Correct. They emailed the form to fill out, and attach a void cheque to. He said it would take at least a week to setup. Crappy part Is, I just did this whole linking of accounts on my RRSP account, but they said they can't use that form because it's for preauhorized withdrawals only. 

I also asked if there was a fee for sending the cheque to a branch, but he said the $6 fee is now dropped.


----------



## humble_pie (Jun 7, 2009)

OnlyMyOpinion said:


> Here is what TDDI says when you click ? on the transfer screen:
> 
> _Select a 'To' Account ...
> 
> - TD Direct Investing Registered (TFSA, RSP, RESP, CPRSP, QSSP) accounts...To contribute to the $USD component of the TFSA and RSP, you must first contribute to the $CAD component and then do a transfer to the $USD component of the same TFSA and RSP._




interesting. The above instruction shows that TDDI is *still* insisting on charging their profitable broker rate FX fees on cash contributions to USD RRSPs & TFSAs.

those registered accounts need to be maintained in CAD for the CRA, so if the big green is applying their commercial FX spread rate to cash USD contributions, it's because this happens to be an easy & profitable way for them to establish the CAD equivalency which the CRA demands.

it's the somewhat concealed grabbing of FX profits - which most clients won't even notice - that i question.

at the other extreme, BMO is doing cash contributions & cash withdrawals into & out of registered accounts at spot rates. This is much more beneficial for the client. Of course, in their margin & cash accounts they are applying their broker spread rate; however the special spot rate treatment of cash transactions in retirement accounts is highly ethical on BMO's part.


* * * * * 


back to the OP's dilemma, since it appears he wants to transfer in CAD. He has already obtained a good solution, which he outlines in post No. 11 above. TDDI will write a cheque, send it overnight to nearest TD branch where he can pick it up, then re-deliver it himself to whichever recipient he would like.

for regular transfers to an outside bank account, the TD apparently still has the system where the recipient account can be registered with TDDI. Registration used to take at least a week; apparently still does.


.


----------



## randomthoughts (May 23, 2010)

Looking to withdraw money from TDW TFSA to an external account. (or link an account)
After trying the various methods listed in the forums, could not find any valid links to the forms (they've changed their website).

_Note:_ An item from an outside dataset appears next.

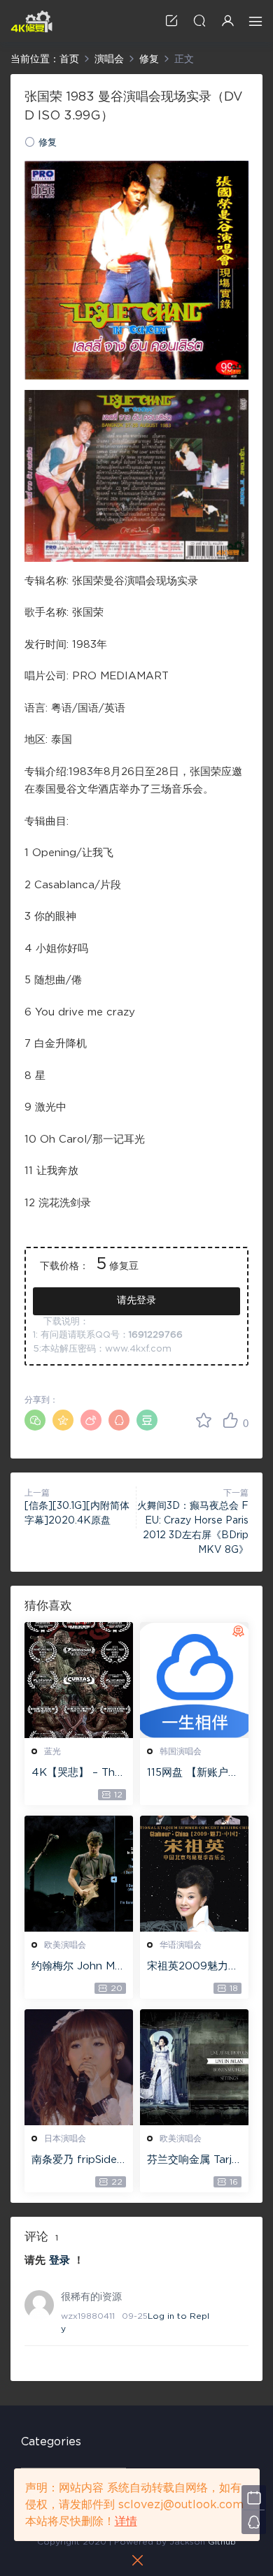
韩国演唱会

Called in, and was told I had to go into the branch with a void cheque and fill in the form there and that the forms are not online. PITA.


----------



## like_to_retire (Oct 9, 2016)

randomthoughts said:


> Looking to withdraw money from TDW TFSA to an external account. (or link an account)
> After trying the various methods listed in the forums, could not find any valid links to the forms (they've changed their website).
> 
> Called in, and was told I had to go into the branch with a void cheque and fill in the form there and that the forms are not online. PITA.


Huh, interesting. I always thought I could move cash from my TDDI TFSA to my TDDI non-registered cash or my TD chequing account as the recipient of the transfer.

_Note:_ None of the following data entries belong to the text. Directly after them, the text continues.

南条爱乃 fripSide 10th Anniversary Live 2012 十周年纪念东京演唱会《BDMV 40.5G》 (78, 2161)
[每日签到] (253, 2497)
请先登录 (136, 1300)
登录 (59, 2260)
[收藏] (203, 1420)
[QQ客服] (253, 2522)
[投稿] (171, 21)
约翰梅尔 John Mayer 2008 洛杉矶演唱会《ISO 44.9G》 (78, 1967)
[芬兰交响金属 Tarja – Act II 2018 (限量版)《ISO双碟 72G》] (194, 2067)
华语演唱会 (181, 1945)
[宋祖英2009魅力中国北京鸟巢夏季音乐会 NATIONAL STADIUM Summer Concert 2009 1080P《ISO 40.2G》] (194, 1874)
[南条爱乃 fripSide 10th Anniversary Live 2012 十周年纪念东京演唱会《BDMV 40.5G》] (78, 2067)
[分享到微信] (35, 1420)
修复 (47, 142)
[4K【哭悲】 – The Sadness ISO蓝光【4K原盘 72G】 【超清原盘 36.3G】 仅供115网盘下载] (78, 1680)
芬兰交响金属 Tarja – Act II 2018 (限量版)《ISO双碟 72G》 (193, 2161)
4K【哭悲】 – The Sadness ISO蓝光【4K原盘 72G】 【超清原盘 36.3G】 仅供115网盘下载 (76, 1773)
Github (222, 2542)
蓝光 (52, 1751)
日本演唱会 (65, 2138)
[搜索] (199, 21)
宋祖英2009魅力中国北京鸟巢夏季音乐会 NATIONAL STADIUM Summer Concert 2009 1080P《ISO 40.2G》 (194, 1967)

I clicked through the Transfer button of my TDDI TFSA and it offered (as I expected) my TDDI non-registered cash or my TD chequing account.

I didn't click past that as I didn't want to actually initiate those transactions, but I'm surprised by your post that this isn't possible?

ltr


----------



## OnlyMyOpinion (Sep 1, 2013)

like_to_retire said:


> Huh, interesting. I always thought I could move cash from my TDDI TFSA to my TDDI non-registered cash or my TD chequing account as the recipient of the transfer.
> I clicked through the Transfer button of my TDDI TFSA and it offered (as I expected) my TDDI non-registered cash or my TD chequing account.
> I didn't click past that as I didn't want to actually initiate those transactions, but I'm surprised by your post that this isn't possible?
> ltr


Sounds like randomt is trying to transfer to an account outside of the TDDI/TDCT world, as the original OP was. 
I'm not sure how easy the other big banks make this, but I'm not surprised that its a pita. Clearly, having a TDCT account is the most seamless (and from it you could then e-transfer to yourself and deposit into your account at another institution, etc.).


----------



## randomthoughts (May 23, 2010)

OnlyMyOpinion said:


> Sounds like randomt is trying to transfer to an account outside of the TDDI/TDCT world, as the original OP was.
> I'm not sure how easy the other big banks make this, but I'm not surprised that its a pita. Clearly, having a TDCT account is the most seamless (and from it you could then e-transfer to yourself and deposit into your account at another institution, etc.).


Yep, sorry if that wasn't clear... I don't have a TD bank account. It seems they want to witness the signature. Although I've seen other posts that mention that when people went to the branch, the staff there had no idea what was required, so I'm not looking forward to this at all...


----------



## james4beach (Nov 15, 2012)

randomthoughts: I routinely do this, transfer money from TDDI to an external bank. I've found two ways to do it but both involved some setting up:

1. Electronic fund transfer. You have to fill some forms and file it with TDDI, to link an external account. Once the link is set up, you would phone into an agent and verbally ask them to do an EFT to your externally linked account. No fee.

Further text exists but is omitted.